Let’s be honest, in early 2020 who would have thought this would even be a topic for conversation.
But after more than a year of tight restrictions and social distancing, we’re finally being allowed to show a little love and hug our nearest and dearest.
However, as with so many things today it still comes with a health warning and advice on how to “hug safely”.
It seems that despite now being on the list of things that we are allowed to do there are concerns in some quarters that it could still put us at risk of passing on the virus.
Like so much of the information given out over the pandemic, it depends who you listen to and not all agree.
But if we want to err on the side of caution and keep those of our nearest and dearest safe, then there are some easy rules to follow.
It seems we should be selective with our hugs – so don’t be demonstrative with any Tom, Dick or Harry!
We should also make our hugging quick.
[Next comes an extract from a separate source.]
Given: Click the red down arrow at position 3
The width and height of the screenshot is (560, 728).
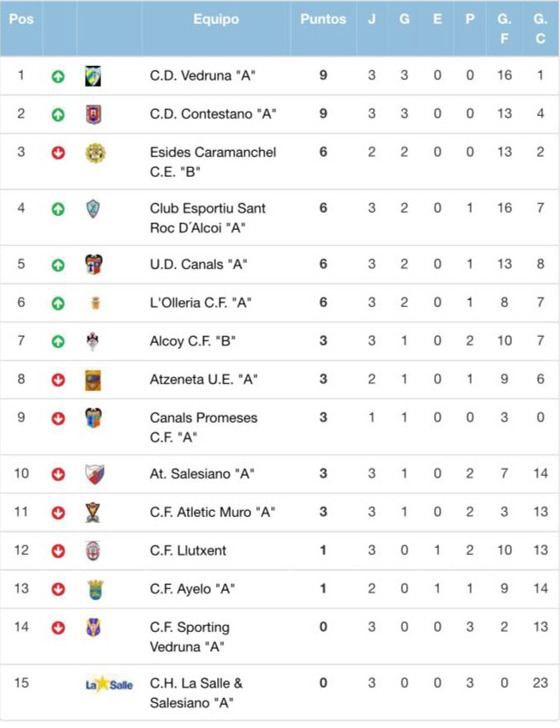Looking at the screenshot, I should (58, 153).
Turn your face away when throwing your arms around those you love and, if they are vulnerable, like elderly grandparents, still wear a mask is the best advice.
Some think hugging should only take place outdoors – what even given the Scottish weather? – and we are all being encouraged to take rapid lateral flow tests even if we are not showing any symptoms.
While taking on board all this advice I’m choosing to pay a bit more attention to the scientists because, on this occasion, they’re telling us that hugs are good for you.
Apparently touch is really fundamental for humans and to go without risks weakening our close relationships.
Now there are those out there, you know who they are, who definitely don’t like their space being invaded and tend to recoil from arms round the shoulder, pats on the arm or similar physical interaction.
But for the majority of us, touch lowers heart rate, blood pressure and reduces stress, all thanks to triggering endorphins, the feel-good chemicals in our brains.
So be reassured that yes, it is fine to hug your loved ones, but please stay safe.